Inggris juga mempunyai senjata yang harus diwaspadai Spanyol, yakni daya tahan, yang membuat mereka acap lolos dari lubang jarum. Mereka berulang kali diselamatkan oleh gol-gol menit-menit terakhir.


Seimbang

Spanyol lebih senang mendapatkan lawan yang sama ofensif dengan mereka, tapi ketika menghadapi Italia dan Jerman yang menampilkan permainan menyerang, La Roja justru kewalahan.

Mereka harus mengandalkan gol bunuh diri ketika mengalahkan Italia dan menjadi tim yang lebih tertekan tatkala menghadapi Jerman dalam perempat final.

Dalam beberapa hal, Inggris bermain seperti Italia dan Jerman, bahkan di bawah asuhan Southgate menampilkan sepak bola menyerang ala tiki taka seperti dianut La Roja. Bukti termutakhir terlihat saat mereka menghempaskan Belanda dalam semifinal.

Tiki taka adalah jiwa permainan Spanyol yang diadopsi dari gaya bermain Barcelona.

Ironisnya, musim ini, tiki-taka tak mendapatkan apa-apa di Spanyol karena Real Madrid yang antitesis tiki-taka dan lebih menyerupai timnas Inggris sebelum era Southgate, yang justru sukses di LaLiga dan Liga Champions.

Sebaliknya, tiki taka berhasil di Inggris ketika Manchester City menjuarai lagi Liga Inggris.

Dari sini, mungkin salah satu hal penting dalam laga ini adalah bagaimana kedua tim mengenal permainan lawannya.

Dalam soal ini, Inggris memiliki pemain-pemain yang memahami lebih utuh permainan Spanyol.

Mereka memiliki Jude Bellingham yang menjadi andalan Real Madrid dan mantan pemain Atletico Madrid Kieran Trippier yang tahu bagaimana menghadapi dan mematikan tiki-taka. Mereka juga memiliki Kyle Walker dan Phil Foden yang hafal bagaimana memainkan tiki taka.

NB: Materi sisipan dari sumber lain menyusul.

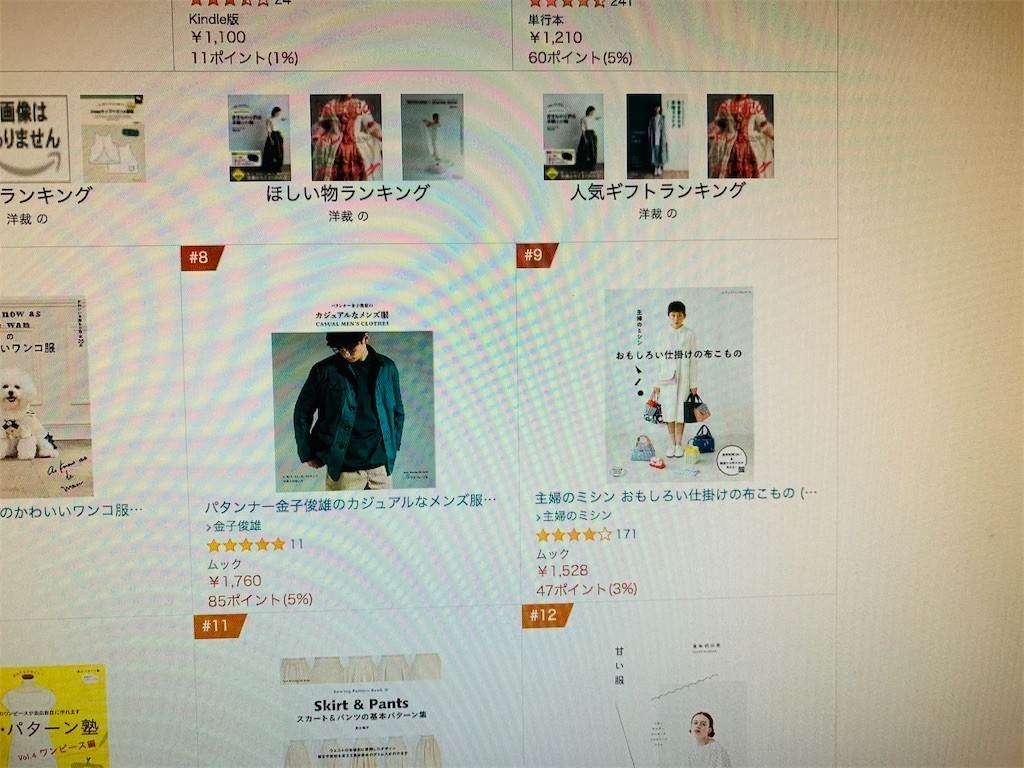Click the Skirt & Pants book cover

Sebaliknya, Spanyol agak kekurangan referensi untuk memahami secara utuh permainan Inggris, kecuali Rodri yang menjadi andalan lini tengah Spanyol dan Manchester City.

Rodri yang menjadi otak permainan La Roja bakal bertarung dengan Declan Rice seperti sering terjadi di Liga Inggris. Kedua gelandang ini instrumental baik baik timnas Spanyol dan Inggris maupun bagi City dan Arsenal.

Duel sengit juga terjadi antara kedua sayap dengan kedua sayap pertahanan mereka.

Satu lagi kelebihan Inggris adalah skuad mereka diisi oleh delapan pemain yang tampil dalam final Euro 2020. Hanya Jesus Navas yang memiliki kualifikasi seperti dimiliki delapan pemain Inggris itu.

Pengalaman ini bisa menjadi faktor pembeda, apalagi pemain-pemain Inggris, termasuk Bukayo Saka, berhasil melawan kutukan adu penalti ketika menyingkirkan Swiss dalam perempat final. Jika laga ini harus diakhiri adu penalti, Inggris menjadi tim yang lebih siap untuk menang.

Yang pasti, seperti diakui Luis de la Fuente, tim yang bisa mengelola dengan baik kekuatannya dan seminimal mungkin melakukan kesalahan, adalah yang akan memenangkan laga ini.

Pertanyaannya, apakah Lamine Yamal dan Nico Williams yang merusak tim pertahanan Inggris, atau Saka, Bellingham dan Phil Foden yang mengacaukan lini belakang Spanyol yang salah satunya beranggotakan bek kanan Jesus Navas yang sudah dimakan usia.

De le Fuente kemungkinan besar memasang lagi pola 4-3-3, sedangkan Southgate mempertahankan formasi 3-4-2-1 yang sukses mendikte dan menyingkirkan Belanda.

Ini pertemuan keempat kedua tim dalam turnamen besar setelah Piala Dunia 1950, Piala Dunia 1982 dan Euro 1996. Mereka saling mengalahkan dan sekali seri dalam tiga pertemuan ini.

Dari situ terlihat, sejak lama kedua tim adalah tim-tim yang memiliki kekuatan seimbang yang mungkin membuat final Euro 2024 ditentukan oleh adu penalti seperti final Euro tiga tahun lalu.